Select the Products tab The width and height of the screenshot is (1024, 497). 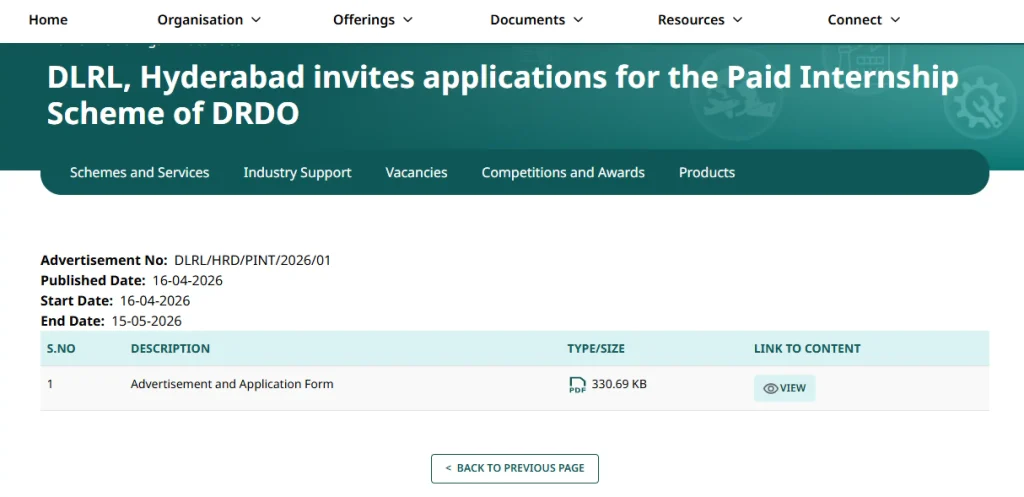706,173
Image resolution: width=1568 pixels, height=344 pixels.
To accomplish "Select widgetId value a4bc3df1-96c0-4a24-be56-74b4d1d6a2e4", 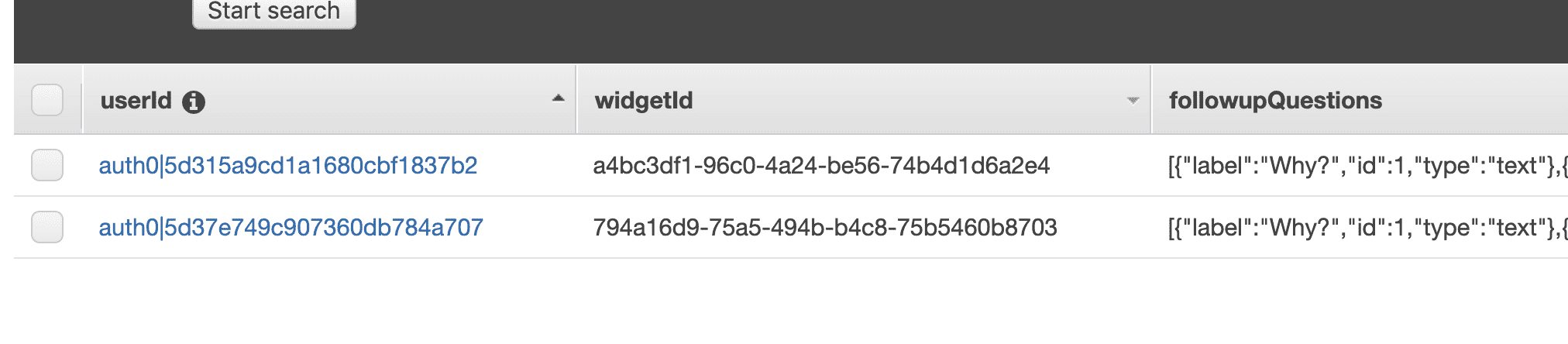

...

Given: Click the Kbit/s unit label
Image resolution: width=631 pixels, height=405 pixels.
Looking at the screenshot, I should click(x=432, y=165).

- **AIM**: Convert the stretch from the line containing "Given: Click the Kbit/s unit label" through the line containing "Looking at the" into a Markdown table with the columns Line No. and Content, omitting any blank lines.

- **REPLY**:
| Line No. | Content |
|---|---|
| 1 | Given: Click the Kbit/s unit label |
| 2 | Image resolution: width=631 pixels, height=405 pixels. |
| 3 | Looking at the screenshot, I should click(x=432, y=165). |